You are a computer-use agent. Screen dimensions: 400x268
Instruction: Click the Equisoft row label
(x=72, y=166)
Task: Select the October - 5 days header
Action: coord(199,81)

---

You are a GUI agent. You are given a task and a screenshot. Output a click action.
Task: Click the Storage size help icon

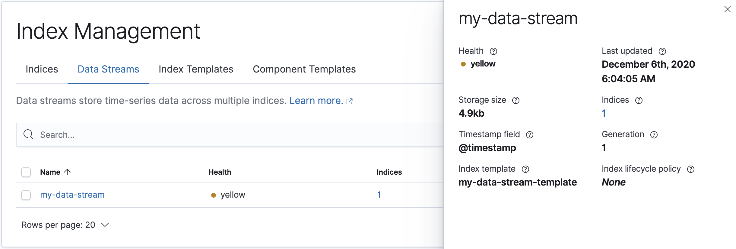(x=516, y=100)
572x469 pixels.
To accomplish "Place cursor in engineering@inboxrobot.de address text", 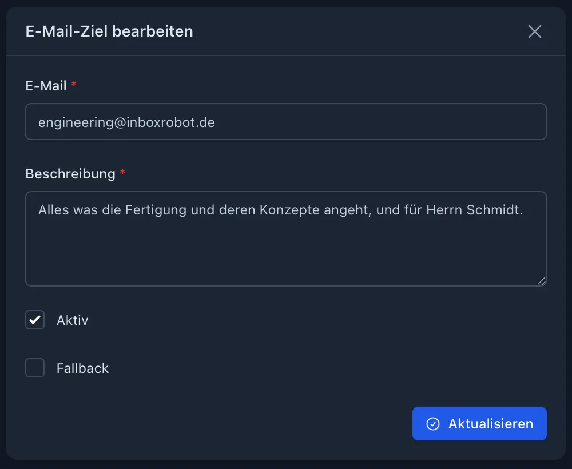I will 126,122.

Your task
Lines from the records above that hold "agent" are the ones to list.

Written answer
You are a computer-use agent. Screen dimensions: 400x268
You are a GUI agent. You are given a task and a screenshot. Output a click action.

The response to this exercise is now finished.